__Исходный текст__.

==================================================

После тюрьмы лишь понемногу привыкаешь к свободе: воля как бы убита. Даже трудно пройти в соседнюю комнату… на все как будто надо у кого-то просить позволения… Но какое необъятное счастье – свобода! Какая радость – эти первые дни двигаться по комнатам, сидеть на балкончике, смотреть на проходящую и проезжающую публику. Иногда я ездила с родителями или с кем-нибудь из моего лазарета в Удельный лес или на Лахту – не могла надышаться и налюбоваться природой.
В Царское, конечно, не смела ехать. От моего верного Берчика узнала, как обыскивали мой домик, как Временное правительство предлагало ему десять тысяч, лишь бы он наговорил гадостей обо мне и о государыне. Но он, прослуживший сорок пять лет в нашей семье, отказался, и его посадили в тюрьму, где он и просидел целый месяц. Во время первого обыска срывали у меня в комнате ковры, подняли пол, ища "подземный ход во дворец" и "секретные телеграфные провода в Берлин". Искали "канцелярию Вырубовой" и, ничего не найдя, ужасно досадовали. Но главное, что они искали, – винные погреба, и никак не могли поверить, что у меня нет вина. Обыскав все, они потребовали, чтобы моя старушка кухарка приготовила им ужин, и уехали, увезя в карманах все, что могли найти поценней.
Хотя я не могла поехать в Царское навестить тех, о ком так скучала, но, за несколько дней до их отъезда в Сибирь, я получила от государыни маленькое письмо. С этим письмом она прислала мне коробку моих золотых вещей, которую сохраняла во время моего ареста. Горничная рассказывала мне, как они провели лето, как одно время их величеств отделили друга от друга и позволяли только разговаривать во время обеда и завтрака, в присутствии офицеров. Революционная власть Временного правительства старалась всеми силами обвинить государыню в измене и т. д., но им это не удалось. Они ненавидели ее гораздо больше государя. Когда их обвинение не нашло подтверждения, они снова позволили их величествам быть вместе.
После их отъезда в Сибирь маленькая горничная опять пришла ко мне. Она рассказывала, как Керенский устраивал их путешествие. Он приказал, чтобы в полночь все были готовы к отъезду. Царственные узники просидели в круглом зале с полуночи до шести утра, одетые в дорожное платье. В шесть один из преданных лакеев не побоялся принести им чаю, что немножко их подбодрило. Алексею Николаевичу становилось дурно. Уехали они из дворца с достоинством, совсем спокойные, точно отправлялись на отдых в Крым или Финляндию. Даже революционные газеты не могли ни к чему придраться.

==================================================

__Поставленные задачи__.
**a)** Сколько лет, согласно тексту, Берчик прослужил в семье?
**b)** Выпишите из текста без изменений фрагмент, который открывается словами «В Царское, конечно, не» и завершается словами «могли найти поценней.».

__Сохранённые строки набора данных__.
==================================================

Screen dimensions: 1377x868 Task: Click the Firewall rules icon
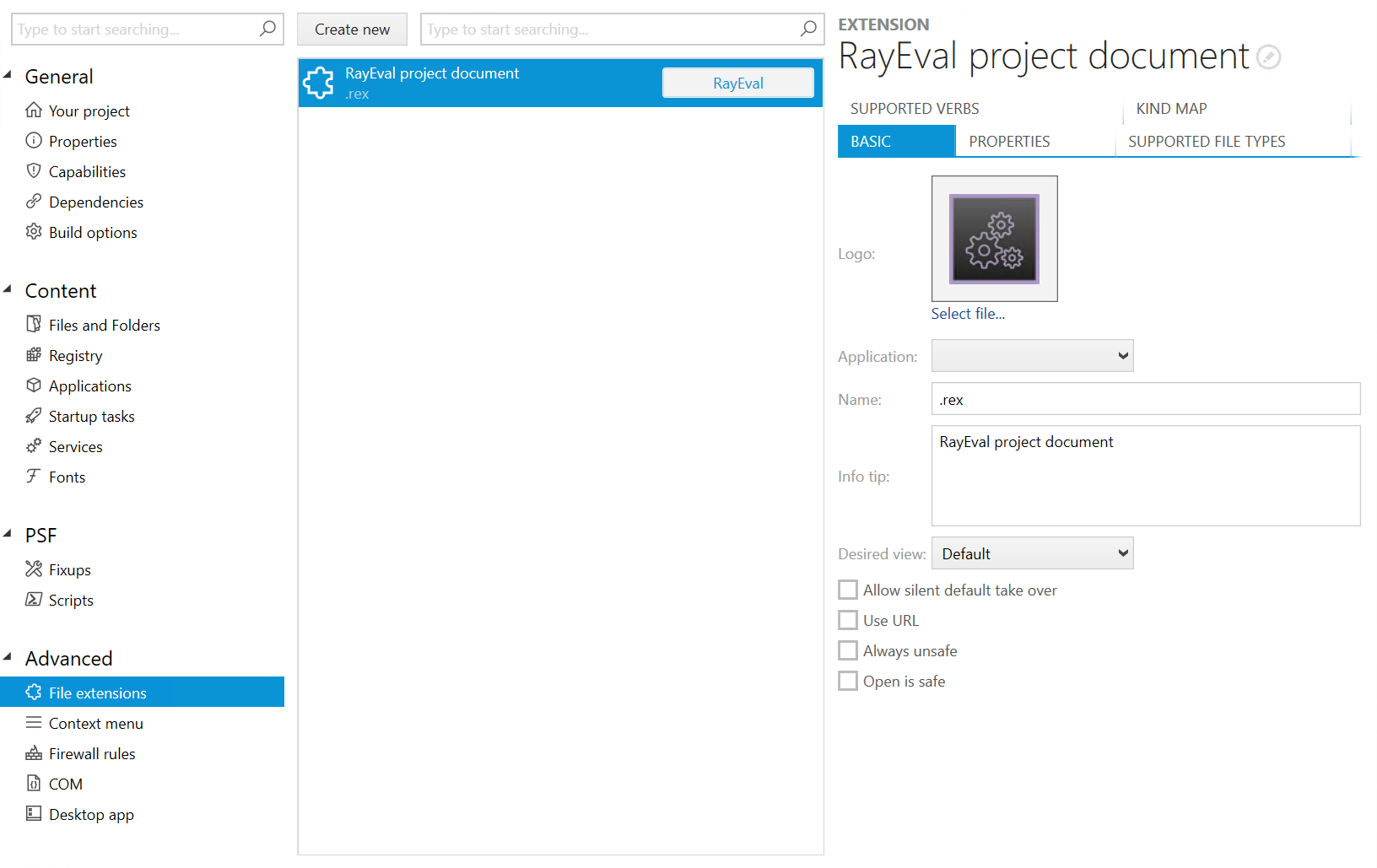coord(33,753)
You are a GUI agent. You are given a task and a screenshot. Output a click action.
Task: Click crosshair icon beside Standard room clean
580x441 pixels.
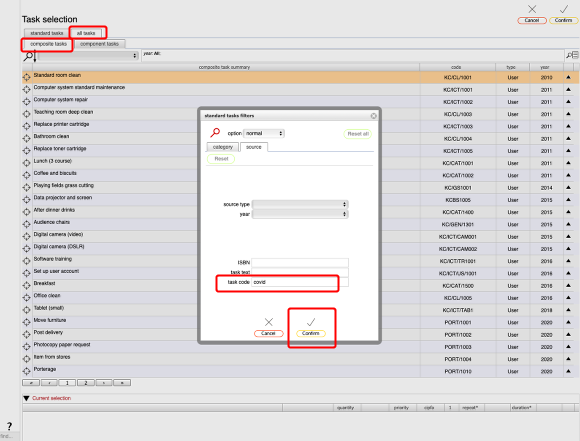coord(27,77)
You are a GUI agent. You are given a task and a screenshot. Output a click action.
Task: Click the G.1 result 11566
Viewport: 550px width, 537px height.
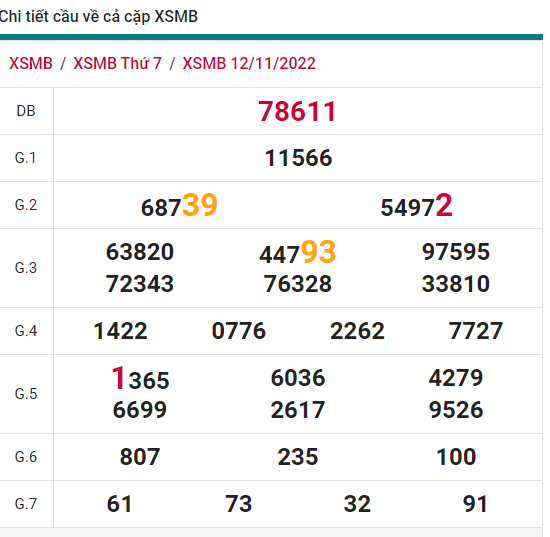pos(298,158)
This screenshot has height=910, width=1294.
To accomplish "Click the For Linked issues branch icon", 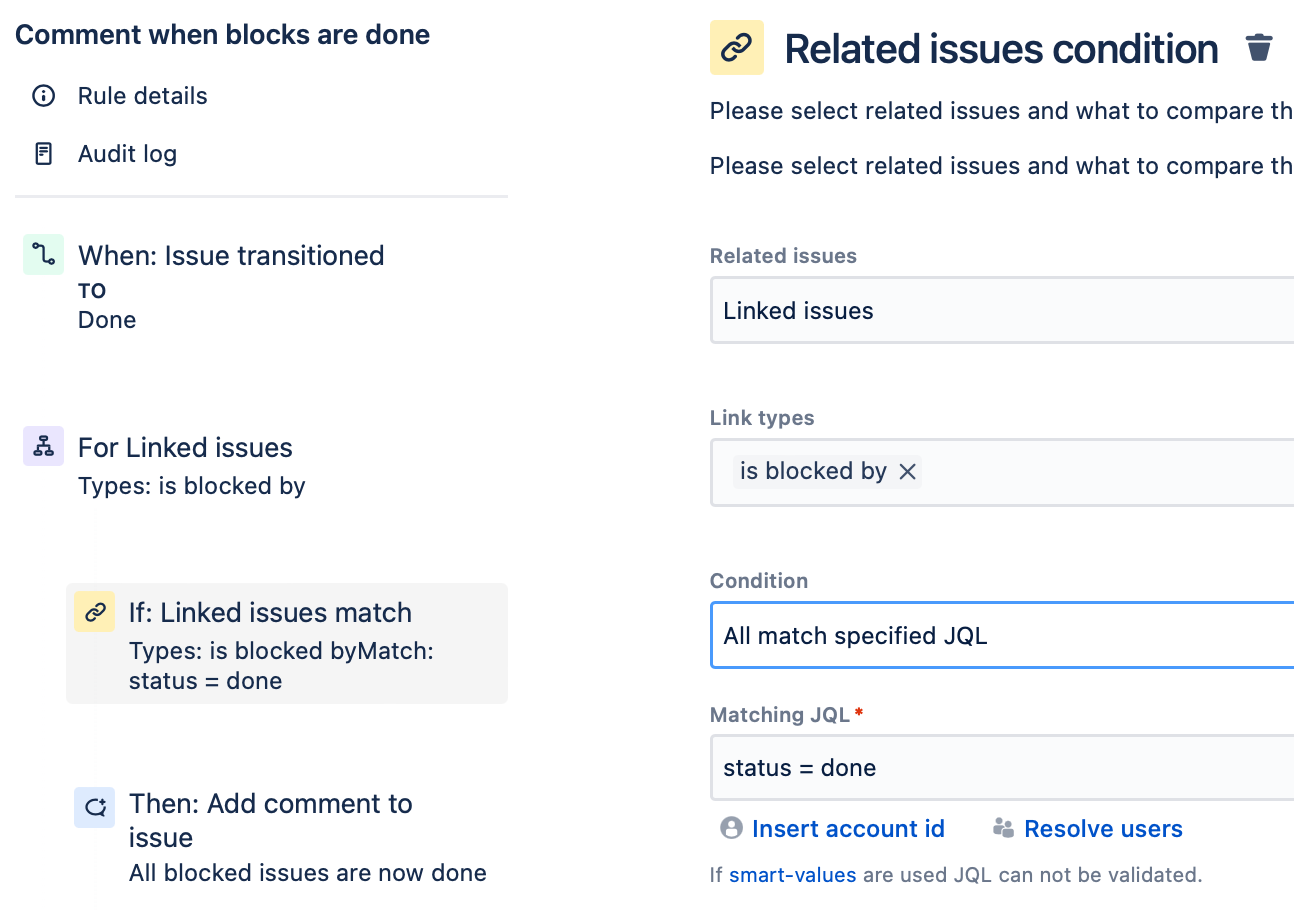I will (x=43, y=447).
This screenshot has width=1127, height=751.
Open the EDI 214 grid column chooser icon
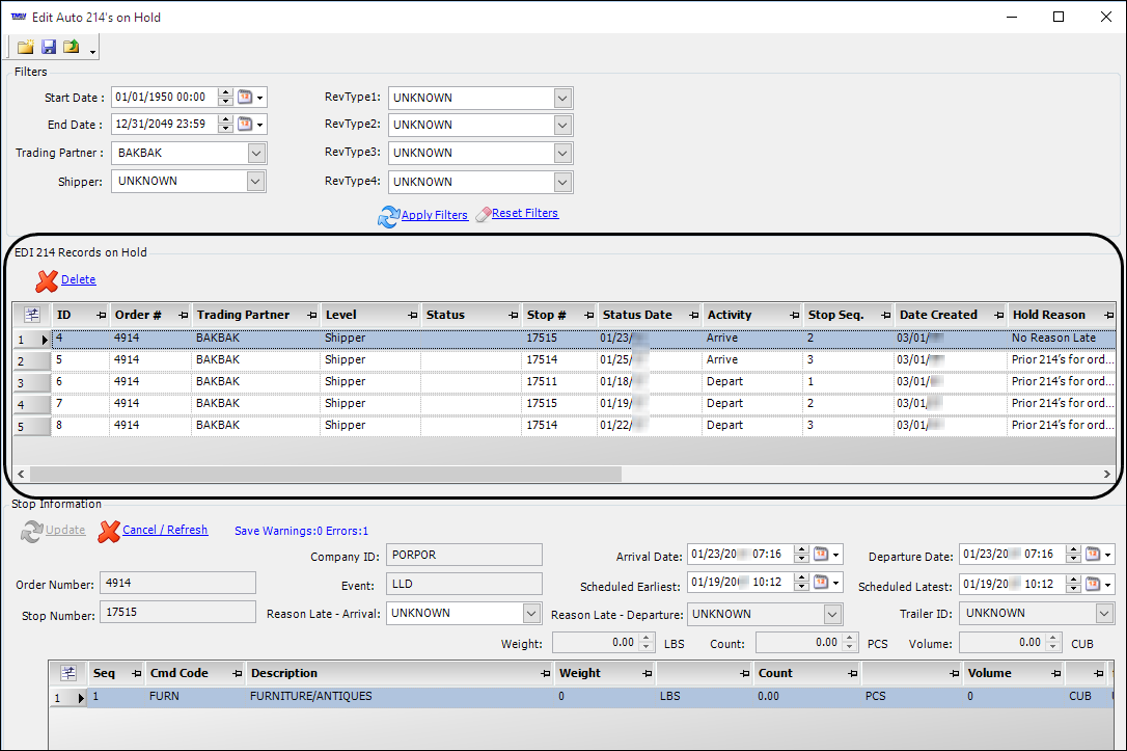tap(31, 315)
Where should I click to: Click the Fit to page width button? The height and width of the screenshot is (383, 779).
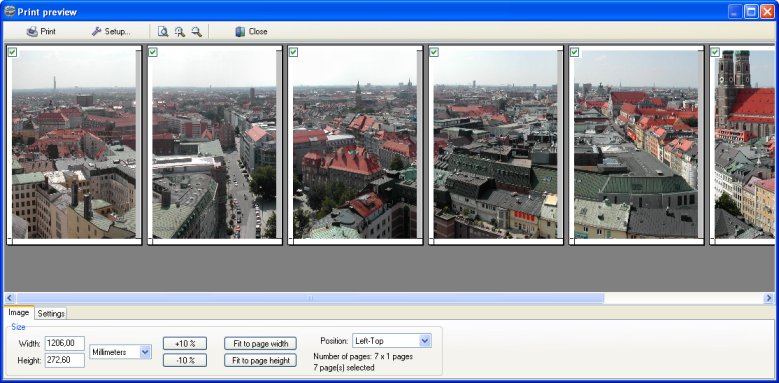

==================================================

__Решения задач__.
**a)** Сорок пять лет.

**b)**
В Царское, конечно, не смела ехать. От моего верного Берчика узнала, как обыскивали мой домик, как Временное правительство предлагало ему десять тысяч, лишь бы он наговорил гадостей обо мне и о государыне. Но он, прослуживший сорок пять лет в нашей семье, отказался, и его посадили в тюрьму, где он и просидел целый месяц. Во время первого обыска срывали у меня в комнате ковры, подняли пол, ища "подземный ход во дворец" и "секретные телеграфные провода в Берлин". Искали "канцелярию Вырубовой" и, ничего не найдя, ужасно досадовали. Но главное, что они искали, – винные погреба, и никак не могли поверить, что у меня нет вина. Обыскав все, они потребовали, чтобы моя старушка кухарка приготовила им ужин, и уехали, увезя в карманах все, что могли найти поценней.